According to these pathways, we then constructed a PNKD-related protein-protein interaction network, which helped us to not only understand the interactions and inter-regulation of these integral genes, but also identify the key genes in these networks as determined by their Degree value. Among the PPI network in CSF, CALML5 (also known as CLSP) is reported as secreted bioactive peptide that inhibits neuronal cell death. [24], was identified as a potential pathway component of PNKD pathogenic mechanism. Another potential biomarker in CSF of PNKD diagnosis was PDGFA, which regulates the proliferation and self-renewal in stem cells such as skin adipocyte stem cell and glioblastoma stem cell [25,26],and may participate in the development of malignant middle cerebral artery infarction (MMI) [27].

Furthermore, the major potential pathway component of the PNKD pathogenic mechanism in plasma is ACTB, which has been regarded as a housekeeping gene and a reference gene/protein in different diseases like cancers and Baraitser- Winter syndrome [28-31] and may have an important role in AD pathology [32]. ACTB can bind to MYL9 and MYL2 through the tight junction pathway. MYL9 and MYL2 are both able to bind to the PNKD protein. However, the relationships of these proteins and the pathogenic mechanisms of PNKD still require further research.

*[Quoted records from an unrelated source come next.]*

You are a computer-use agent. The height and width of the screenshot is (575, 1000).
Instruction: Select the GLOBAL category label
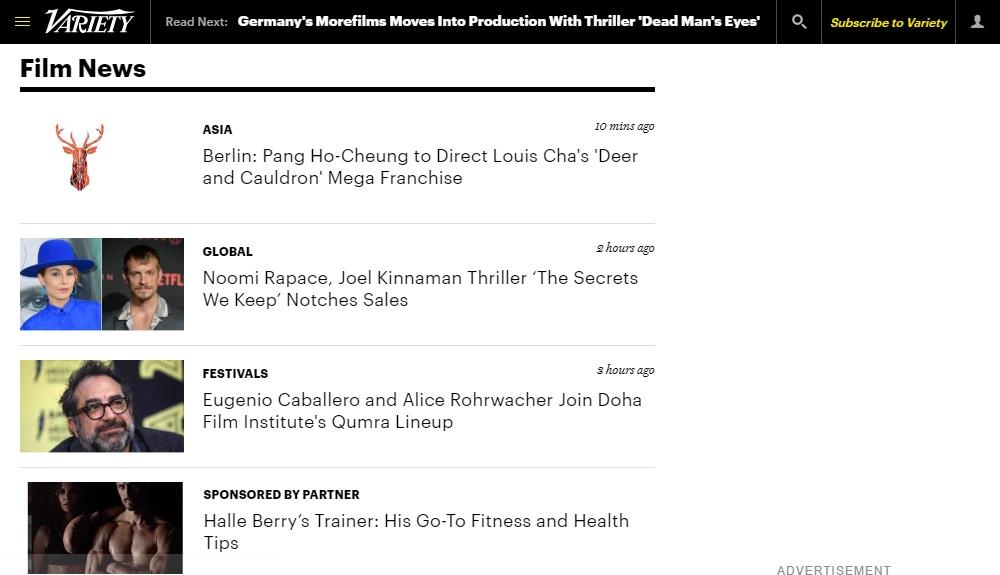[x=227, y=251]
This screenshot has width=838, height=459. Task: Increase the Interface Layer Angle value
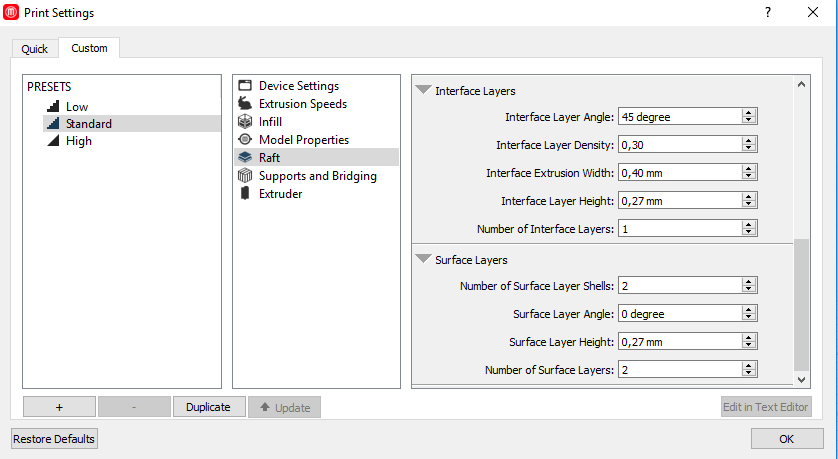[748, 112]
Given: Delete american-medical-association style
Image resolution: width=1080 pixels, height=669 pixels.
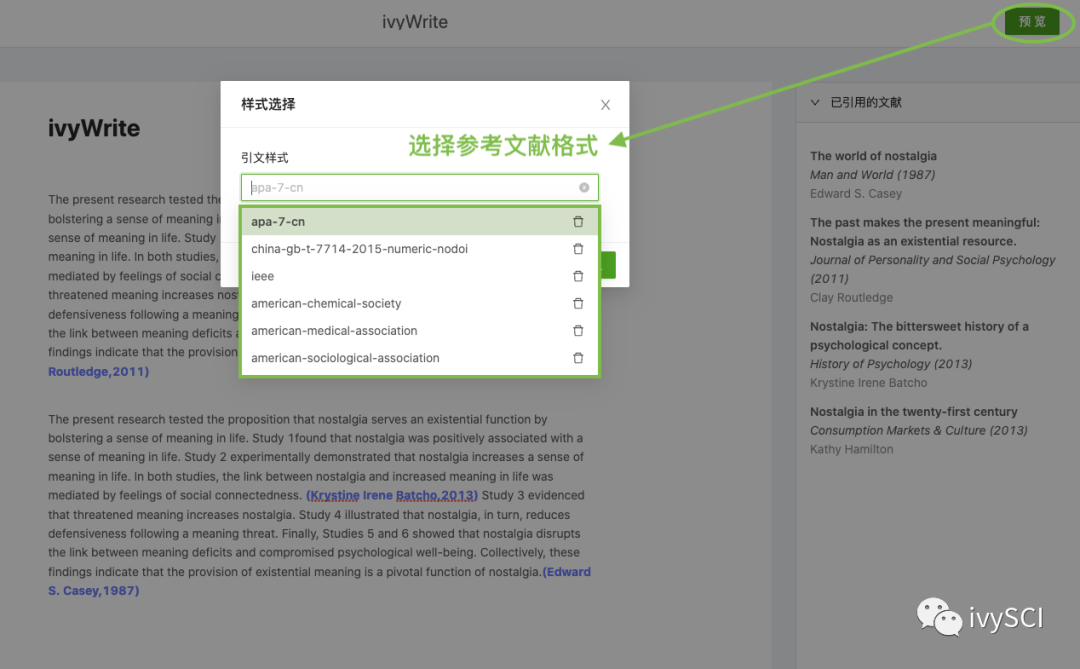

In conclusion, 42 differentially expressed proteins in CSF and 57 differentially expressed proteins in plasma were found between PNKD patients and their healthy family members. Among the newly discovered differentially expressed proteins, CALML5 and PDGFA in the CSF and ACTB in the plasma are the potential biomarkers for PNKD diagnosis.


The authors would like to show gratitude to the proband and family members of his family for their long-term cooperation. We appreciate the contribution provided by Prof. XH Liu from Department of Pathophysiology, PLA Medical College. We thank Junlin Feng from CNKINGBIO for technical assistance. This research was funded by Chinese National Nature & Science Foundation (81271437, 81771388). This fund didn’t involve the study design, data collection and analysis, interpretation of data and the writing of the report.

Ethical approval

The experiment complied with the Ethics Committee of the First Affiliated Hospital of PLA General Hospital Beijing, China.